Figure 2. CloudSync Data Handling page in the STAR Read Alignment wizard.
Note
Cloud Sync jobs use the same Cloud Units billing as other cloud tools. Most tools are included in the subscription. Only Alignment and Assembly tools consume additional Cloud Units based on CPU time.
Cloud Files
The Cloud Files view displays the files stored in the user's cloud space. Open it from the menu View > Cloud Files.
Every user has an individual cloud storage area. The context menu provides options to manage files. You can use drag and drop to copy files or folders from the local computer or the Local Files tab into the cloud.
Share files
The Share option in the Cloud Files context menu allows sharing private files with others through a link. When a file is shared, a link icon appears in the Shared column. Anyone with the link can download the file using a web browser.
If a file is already shared, the Copy Shared Link menu option copies the existing link. The Unshare option makes a file private again. After unsharing and resharing, the new link will be different from the previous one.
Current limitations of the sharing functionality:
- Only individual files can be shared, not directories.
- Files are shared via link. Sharing with a specific user is not supported.
Figure 3. Cloud Files view showing the user's cloud storage.
Figure 4. Context menu with sharing options.
Figure 5. Shared link indicator in the Cloud Files view.
Review Cloud Usage
The Cloud Usage view provides a complete overview of cloud computation history, storage costs, and job monitoring.

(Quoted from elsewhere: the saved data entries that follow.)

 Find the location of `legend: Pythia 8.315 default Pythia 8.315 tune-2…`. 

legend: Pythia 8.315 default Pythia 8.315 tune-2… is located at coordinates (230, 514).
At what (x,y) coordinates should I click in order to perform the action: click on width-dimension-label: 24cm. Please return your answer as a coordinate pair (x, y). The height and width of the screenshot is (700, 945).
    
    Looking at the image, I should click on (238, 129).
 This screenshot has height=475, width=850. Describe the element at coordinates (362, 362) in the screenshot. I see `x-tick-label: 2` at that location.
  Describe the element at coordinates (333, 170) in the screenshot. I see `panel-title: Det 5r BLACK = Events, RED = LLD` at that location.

Open it from the menu View > Cloud Usage.
Summary statistics
The top section of the Cloud Usage view displays 3 key metrics:
- Used Storage: the amount of data stored in the user's cloud space.

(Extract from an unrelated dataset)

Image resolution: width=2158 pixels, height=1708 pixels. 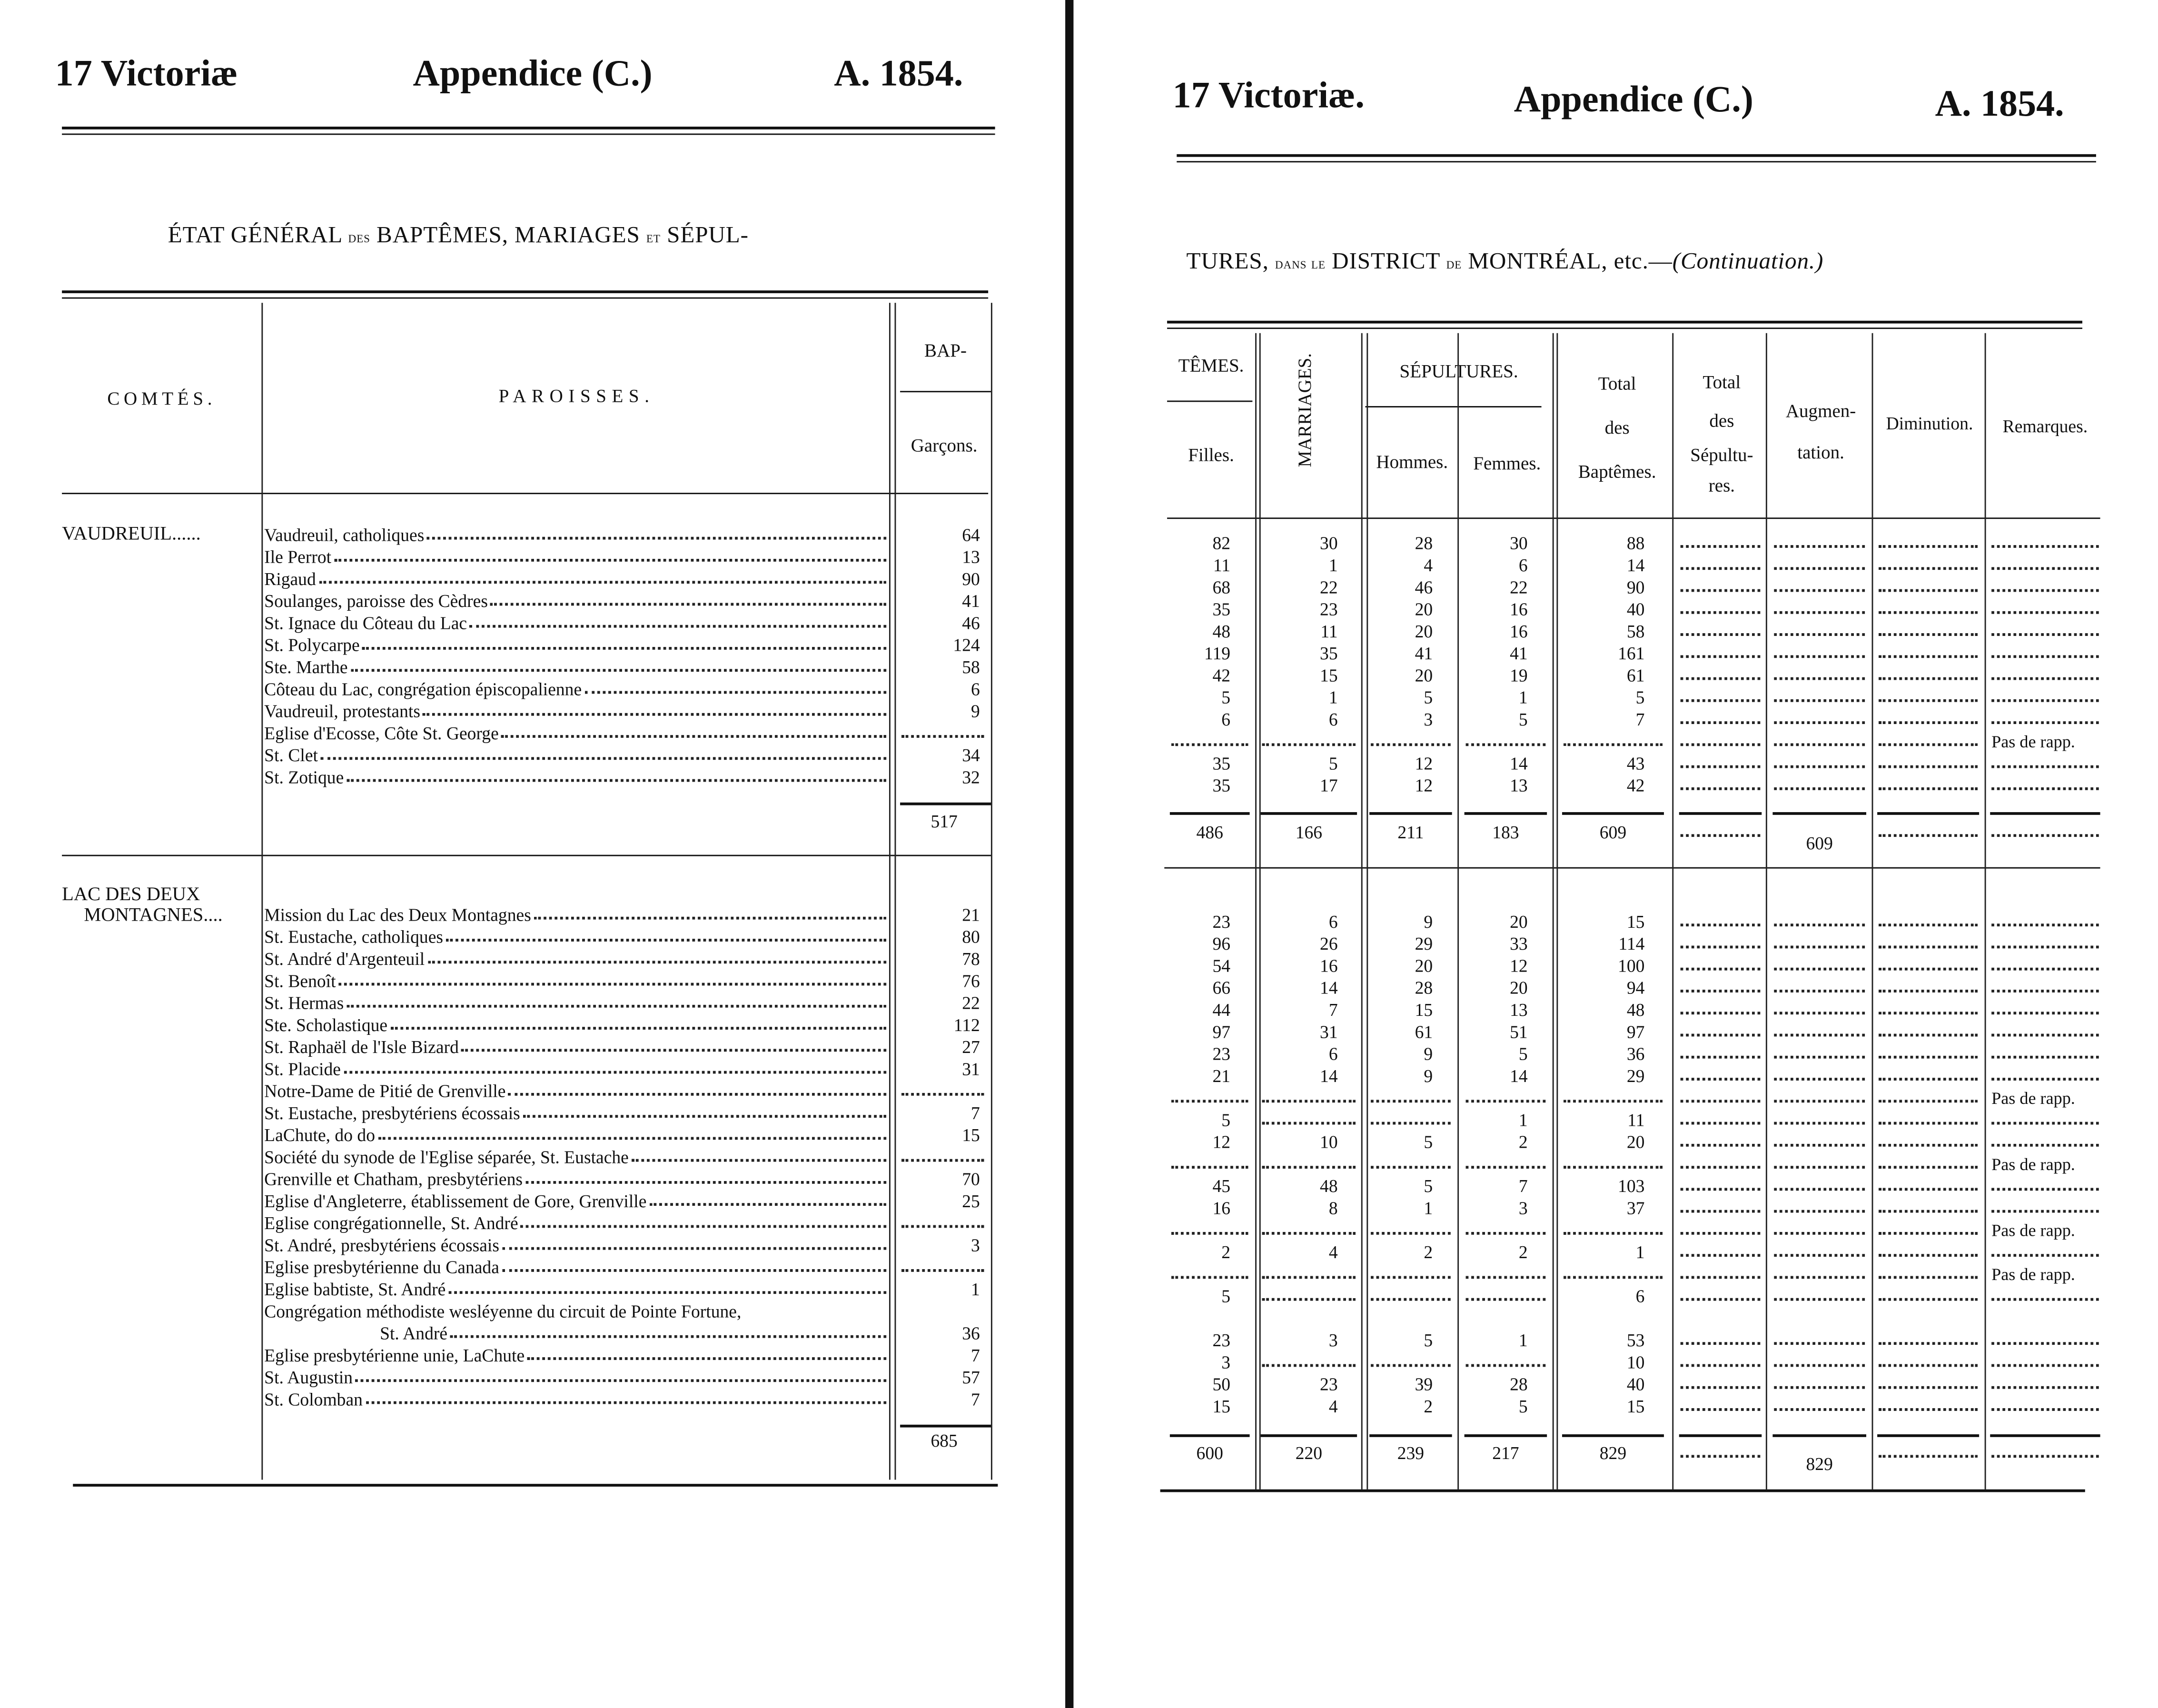 I want to click on value-mariages: 22, so click(x=1329, y=586).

- Estimated Monthly Cost: the projected Cloud Units to be charged by the end of the month based on current storage. The first 5 GB are free for each user every month, and data cost is measured daily.
- Available Cloud Units: the remaining balance of Cloud Units in the account.
For more details on pricing and Cloud Units consumption, visit the Cloud Computation page on the BioBam website.
Cloud Usage table
The main section of the view contains a table listing all cloud jobs and transactions. The table includes the following columns:
| Column | Description |
|---|---|
| Status | Current state of the job: Running, Done, Waiting, Sending, Cancelled, or Error. |
| Options | Action icons for interacting with the job (see below). |
| Submitted | Date and time when the job was submitted. |
| ID | A user-assigned identifier for the job. |
| Task | The name of the tool or service that was executed. |
| Progress | Completion percentage for running jobs. Shows 100% for finished jobs. |
| Runtime | Elapsed time from submission to completion, or current elapsed time for running jobs. |
| Input | Size of the input data sent to the cloud. |
| Output | Size of the output data produced by the job. |
| Consumption | Total Cloud Units consumed by the job. |
| Charged | Cloud Units actually billed. Tools included in the subscription show "0 (included)". |
The table supports sorting by any column, filtering by date ranges, and text search. Data can be exported to a tab-separated file using the view menu.
Options column
The Options column provides quick actions for each job through a set of icons:
- Stop: cancels a running job. Only visible while the job is still in progress.
- Log Viewer: opens a dedicated view with the cloud execution logs for the job. Logs can be exported to a text file using the view menu of the log panel.
- Messages: opens the progress messages view, showing the detailed algorithm messages produced during execution.
- Details: opens a task details viewer that displays the full job metadata, including parameters, timestamps, and resource usage.
- Cloud Files: navigates to the Cloud Files view and opens the output folder for the job, providing direct access to the result files stored in the cloud.
Figure 6. Cloud Usage view showing job history with status, options, progress, runtime, and resource consumption.